Face au problème récurrent de l’intégration esthétique de la surélévation, AAVP choisit la disparition. Tout est fait pour que les étages supplémentaires et la terrasse ne se voient pas de la rue, où ne retiennent la rétine que comme un mirage. C’est important car les mitoyens, les ABF et toutes sortes d’instances peuvent trouver à redire à chaque surélévation.
Le corollaire, c’est de construire en retrait et de ménager des balcons. AAVP pousse le bouchon plus loin avec de luxueuses doubles façades ventilées presque totalement vitrées avec une peau extérieure, une peau intérieure en menuiserie bois et un rideau réfléchissant. Une formule manuelle qui correspond.
Les charpentes fines et métalliques de la surélévation sont floquées et encoffrées.©Nicolas Trouillard
Point de CLT en plancher mais la dalle O’portune, cette formule brevetée par CBS-Lifteam qui consiste à clouer des planches verticales créant en plafond des reliefs élégants et agissant en correction acoustique. Entre étages, il s’agit d’un plancher sec, tandis qu’au dernier niveau, la dalle sert de fonde coffrage à une dalle en béton qui facilite la gestion de l’étanchéité de la terrasse.
Malgré les retards accumulés sur ce chantier à cause du Covid, des tergiversations en amont conduisant finalement à recréer des locaux tertiaires et non des logements de luxe, et malgré le parti pris de haut standing affiché par le Groupe Terrot, les formules développées par AAVP stimulent la réflexion, qu’il s’agisse de surélever pour des logements ou des bureaux, sans préjuger du niveau de standing.
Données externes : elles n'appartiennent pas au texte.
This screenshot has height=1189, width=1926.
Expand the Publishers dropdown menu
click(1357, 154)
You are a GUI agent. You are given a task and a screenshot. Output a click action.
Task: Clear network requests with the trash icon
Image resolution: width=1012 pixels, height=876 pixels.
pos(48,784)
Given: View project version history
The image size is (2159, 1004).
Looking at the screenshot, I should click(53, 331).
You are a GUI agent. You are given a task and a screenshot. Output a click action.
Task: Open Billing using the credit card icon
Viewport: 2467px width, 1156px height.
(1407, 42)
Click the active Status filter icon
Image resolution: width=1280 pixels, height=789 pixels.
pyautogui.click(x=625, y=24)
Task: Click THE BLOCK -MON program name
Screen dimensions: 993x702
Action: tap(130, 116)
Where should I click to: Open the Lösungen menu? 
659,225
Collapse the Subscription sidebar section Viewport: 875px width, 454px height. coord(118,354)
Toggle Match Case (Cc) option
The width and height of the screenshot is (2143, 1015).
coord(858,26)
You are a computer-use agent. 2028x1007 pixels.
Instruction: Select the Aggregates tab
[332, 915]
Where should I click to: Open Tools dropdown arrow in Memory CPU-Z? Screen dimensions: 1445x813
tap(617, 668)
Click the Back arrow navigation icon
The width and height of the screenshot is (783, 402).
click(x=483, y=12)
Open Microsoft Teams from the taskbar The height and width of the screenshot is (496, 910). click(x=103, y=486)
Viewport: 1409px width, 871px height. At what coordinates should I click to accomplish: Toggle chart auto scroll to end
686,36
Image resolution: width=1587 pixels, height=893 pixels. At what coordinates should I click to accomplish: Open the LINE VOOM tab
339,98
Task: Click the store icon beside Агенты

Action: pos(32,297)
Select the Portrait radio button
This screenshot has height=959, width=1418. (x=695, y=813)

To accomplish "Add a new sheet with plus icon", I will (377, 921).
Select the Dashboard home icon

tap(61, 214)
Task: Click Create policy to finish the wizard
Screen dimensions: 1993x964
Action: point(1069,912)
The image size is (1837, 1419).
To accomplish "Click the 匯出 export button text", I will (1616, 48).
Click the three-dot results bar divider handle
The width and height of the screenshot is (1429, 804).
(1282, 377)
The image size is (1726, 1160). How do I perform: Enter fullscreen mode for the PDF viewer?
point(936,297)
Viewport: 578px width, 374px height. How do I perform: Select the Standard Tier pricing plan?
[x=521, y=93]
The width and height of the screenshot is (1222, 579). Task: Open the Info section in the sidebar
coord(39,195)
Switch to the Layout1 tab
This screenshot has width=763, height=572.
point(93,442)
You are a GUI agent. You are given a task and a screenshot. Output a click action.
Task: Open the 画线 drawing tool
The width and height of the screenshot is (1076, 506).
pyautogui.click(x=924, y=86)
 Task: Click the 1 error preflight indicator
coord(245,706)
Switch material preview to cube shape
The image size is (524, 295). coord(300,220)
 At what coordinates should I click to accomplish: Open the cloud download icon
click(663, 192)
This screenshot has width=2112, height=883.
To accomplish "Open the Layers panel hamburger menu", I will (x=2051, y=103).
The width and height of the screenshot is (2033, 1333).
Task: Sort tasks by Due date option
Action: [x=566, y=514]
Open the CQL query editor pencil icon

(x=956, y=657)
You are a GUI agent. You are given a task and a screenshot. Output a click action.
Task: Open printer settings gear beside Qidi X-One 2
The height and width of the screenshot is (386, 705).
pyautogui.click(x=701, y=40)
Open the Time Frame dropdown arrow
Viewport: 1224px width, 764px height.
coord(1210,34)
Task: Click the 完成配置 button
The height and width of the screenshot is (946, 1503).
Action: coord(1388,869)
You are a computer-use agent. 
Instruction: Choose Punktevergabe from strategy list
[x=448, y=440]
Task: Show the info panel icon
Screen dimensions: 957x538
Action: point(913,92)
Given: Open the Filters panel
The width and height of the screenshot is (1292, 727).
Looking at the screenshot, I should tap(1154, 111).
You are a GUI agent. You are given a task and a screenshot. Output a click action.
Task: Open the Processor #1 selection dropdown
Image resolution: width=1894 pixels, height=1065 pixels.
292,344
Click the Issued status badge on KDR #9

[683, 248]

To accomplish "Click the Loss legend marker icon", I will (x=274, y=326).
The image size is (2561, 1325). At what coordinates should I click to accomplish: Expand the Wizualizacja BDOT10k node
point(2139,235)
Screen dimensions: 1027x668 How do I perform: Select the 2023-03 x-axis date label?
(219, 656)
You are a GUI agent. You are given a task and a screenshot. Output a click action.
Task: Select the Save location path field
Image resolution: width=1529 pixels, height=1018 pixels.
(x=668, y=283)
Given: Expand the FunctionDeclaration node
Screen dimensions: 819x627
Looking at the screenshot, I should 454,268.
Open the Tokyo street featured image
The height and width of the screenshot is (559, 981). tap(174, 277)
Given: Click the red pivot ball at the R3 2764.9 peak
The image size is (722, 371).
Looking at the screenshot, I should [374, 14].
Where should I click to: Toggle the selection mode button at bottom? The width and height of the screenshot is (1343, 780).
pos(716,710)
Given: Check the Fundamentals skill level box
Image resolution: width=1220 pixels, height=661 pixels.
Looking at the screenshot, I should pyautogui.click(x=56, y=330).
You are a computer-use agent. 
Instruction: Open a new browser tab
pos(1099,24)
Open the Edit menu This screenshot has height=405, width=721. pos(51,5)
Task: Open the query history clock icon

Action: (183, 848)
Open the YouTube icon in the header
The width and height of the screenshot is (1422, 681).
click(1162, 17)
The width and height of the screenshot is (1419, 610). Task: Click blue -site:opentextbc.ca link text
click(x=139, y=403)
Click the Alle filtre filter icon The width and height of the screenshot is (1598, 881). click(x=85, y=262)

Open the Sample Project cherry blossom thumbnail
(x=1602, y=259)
Mais on n’obtiendra pas, pour l’opération Terrot, de prix au m², tant toute l’élaboration de cette surélévation a été complexe en plein Covid.
AAVP a conçu ici une formule de luxe pour des logements et pour des raisons politiques, le résultat final ne change finalement pas la destination tertiaire du lieu. Une ambiguïté involontaire, mais qui donne à ce projet toute sa portée : si vous travaillez la surélévation comme un luxe, mais en y créant cette immense terrasse comme un espace commun généreux, c’est la meilleure façon d’anticiper la vie future de l’ouvrage, comme bureaux ou comme logements. Désormais, à Paris, on va dire : faire une surélévation à la AAVP.
Rénovation et bas carbone
Avec la loi ZAN, une fois de plus, la législation devrait favoriser le développement de réhausses de l’habitat et tertiaire urbain, à l’instar de l’opération du 7 rue Frédéric Lemaître par le groupe Terrot et AAVP.